To retain the signatories' support Bush was told to target Syria and Iran and to overthrow Saddam. Furthermore, a list of Middle East regimes that Podhoretz, Ledeen, Netanyahu and the Wall Street Journal regard as targets for destruction included Algeria, Libya, Egypt, Sudan, Lebanon, Syria, Iraq, Saudi Arabia, Iran, Hezhollah, Hamas, the Palestinian Authority and 'militant Islam'. Asks Pat: 'Who would benefit from a war of civilisations between the West and Islam? Answer: One nation, one leader, one party. Israel, Sharon, Likud.'

He went on to say that the neo-cons seek American empire, while Sharonites seek hegemony over the Middle East. The two agendas coincide precisely. The origins of this plan go back before the 9/11 attack. According to Buchanan, a principal draftsman of the plan was overheard in 1970 on a federal wiretap discussing classified information from the National Security Council with the Israeli embassy.

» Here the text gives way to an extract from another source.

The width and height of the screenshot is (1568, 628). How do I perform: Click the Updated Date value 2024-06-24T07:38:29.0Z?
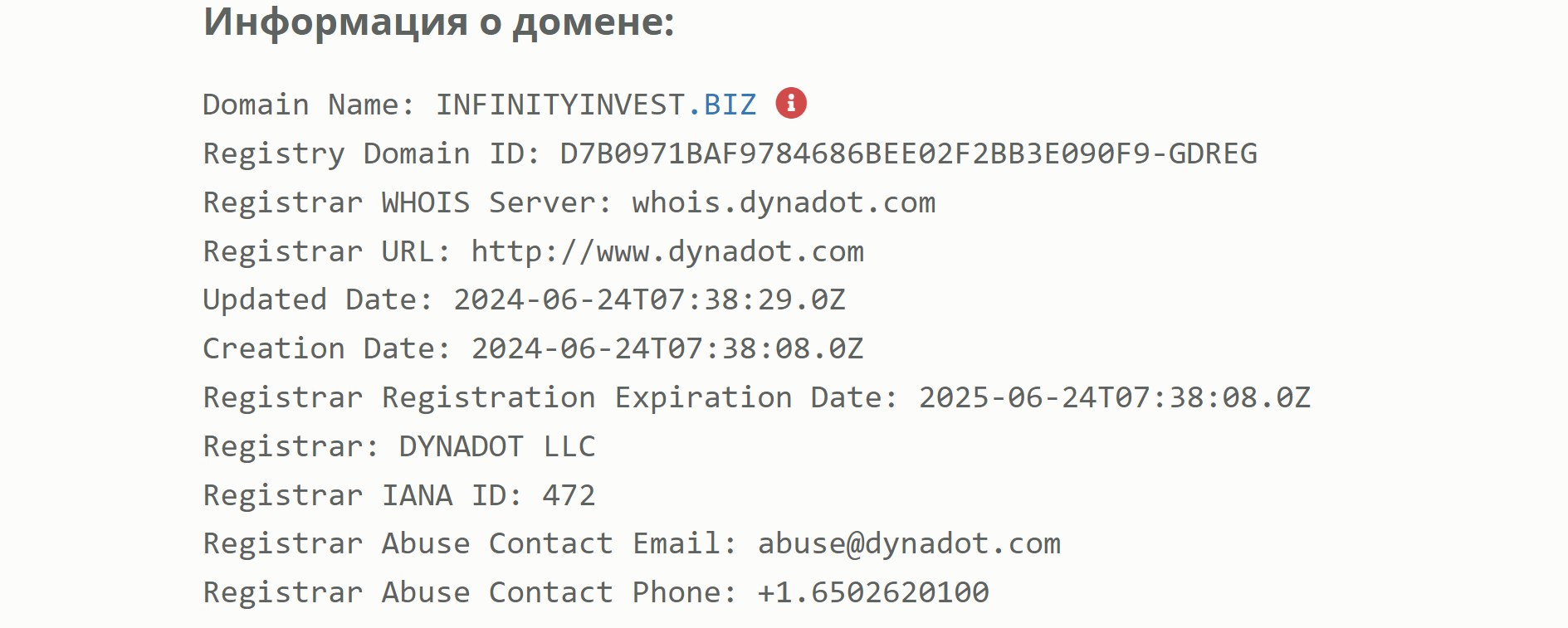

Now, says Buchanan, 'President Bush is on notice: should he pressure Israel to trade land for peace, the Oslo formula in which his father and Yitzak Rabin believed, he will, as was his father, be denounced as an anti-Semite and a Munich-style appeaser by both Israelis and their neo-conservative allies inside his own Big Tent.'

Buchanan concludes that Israel and America are friends and the former has rights to peace and secure borders. America is committed to Israel's wellbeing, and rightly so. But US interests and those of Israel are not identical. When they collide, American ones must prevail. This has caused a mini firestorm in America, and Buchanan, of course, has been smeared as an anti-Semite.